CarolineConcatto marked 6 inline comments as done.
  • Replace the use of LegalVTy by PromotedVTy when computing the cost when Index<0
  • Add comments about promoted cost
llvm/lib/Target/AArch64/AArch64TargetTransformInfo.cpp
1946

I was considering use Promoted, but was not sure if it was correct.
I've changed now to use the promoted type.
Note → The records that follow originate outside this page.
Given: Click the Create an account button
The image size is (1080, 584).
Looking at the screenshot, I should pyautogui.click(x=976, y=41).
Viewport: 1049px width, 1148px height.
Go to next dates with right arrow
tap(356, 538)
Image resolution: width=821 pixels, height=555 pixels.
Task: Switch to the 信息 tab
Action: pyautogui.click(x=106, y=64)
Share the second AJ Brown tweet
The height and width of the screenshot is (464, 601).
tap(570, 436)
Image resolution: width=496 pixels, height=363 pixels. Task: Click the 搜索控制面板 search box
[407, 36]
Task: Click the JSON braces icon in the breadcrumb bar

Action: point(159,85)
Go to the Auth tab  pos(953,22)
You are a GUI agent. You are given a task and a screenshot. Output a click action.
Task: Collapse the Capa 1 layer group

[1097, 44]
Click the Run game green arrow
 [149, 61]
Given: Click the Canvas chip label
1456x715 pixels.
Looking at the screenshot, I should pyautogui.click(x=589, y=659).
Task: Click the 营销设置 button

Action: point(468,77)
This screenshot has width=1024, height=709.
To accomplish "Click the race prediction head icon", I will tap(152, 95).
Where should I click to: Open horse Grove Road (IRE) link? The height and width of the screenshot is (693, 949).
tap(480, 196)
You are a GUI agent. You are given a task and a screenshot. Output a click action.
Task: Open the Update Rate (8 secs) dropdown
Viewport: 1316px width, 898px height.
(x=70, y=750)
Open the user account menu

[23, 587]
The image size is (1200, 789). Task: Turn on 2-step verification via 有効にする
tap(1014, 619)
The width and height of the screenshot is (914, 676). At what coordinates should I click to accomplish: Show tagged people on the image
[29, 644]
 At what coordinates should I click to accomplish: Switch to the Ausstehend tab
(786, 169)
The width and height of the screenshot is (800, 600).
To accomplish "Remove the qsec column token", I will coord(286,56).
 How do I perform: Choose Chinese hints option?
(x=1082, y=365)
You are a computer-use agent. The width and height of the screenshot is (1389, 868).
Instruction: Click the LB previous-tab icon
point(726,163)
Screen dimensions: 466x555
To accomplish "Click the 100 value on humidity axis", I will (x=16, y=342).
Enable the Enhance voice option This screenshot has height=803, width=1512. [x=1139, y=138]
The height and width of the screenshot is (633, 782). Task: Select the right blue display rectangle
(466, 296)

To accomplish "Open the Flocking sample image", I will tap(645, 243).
david-arm added inline comments.Jul 1 2021, 1:17 AM
llvm/lib/Target/AArch64/AArch64TargetTransformInfo.cpp
907

nit: Whitespace

1902

Just FYI there is actually already a function in AArch64ISelLowering.cpp that does something very similar:

static inline EVT getPromotedVTForPredicate(EVT VT) {
  assert(VT.isScalableVector() && (VT.getVectorElementType() == MVT::i1) &&
         "Expected scalable predicate vector type!");
  switch (VT.getVectorMinNumElements()) {
  default:
    llvm_unreachable("unexpected element count for vector");
  case 2:
    return MVT::nxv2i64;
  case 4:
    return MVT::nxv4i32;
  case 8:
    return MVT::nxv8i16;
  case 16:
    return MVT::nxv16i8;
  }
}

I wonder if it's worth having a common routine in a header file?

1912

I think at the point we call this function the type has been legalised and split into LT.first (a multiple of a legal type) and LT.second (a legal type). So I think I'd expect the default case to be unreachable here perhaps?

1953

nit: Can you fix the formatting here please? Thanks!

CarolineConcatto marked an inline comment as done.
  • Use getPromotedVTForPredicate from AArch64ISelLowering to compute the promoted type
CarolineConcatto marked 2 inline comments as done.Jul 2 2021, 9:25 AM

Hey @david-arm
So I knew about the getPromotedVTForPredicate, but was not sure it was a good idea to use outside the class.
But as you suggested in the review, then I believe there is no problem in making it public.
I think it is best to have only one place to check the promoted type too.
But if not let me know and I can revert the change and apply your suggestion in the previous function.

This revision is now accepted and ready to land.Jul 5 2021, 4:00 AM
  • Fix format in line 1852: const auto *Entry = CostTableLookup
This revision was landed with ongoing or failed builds.Jul 5 2021, 6:30 AM
This revision was automatically updated to reflect the committed changes.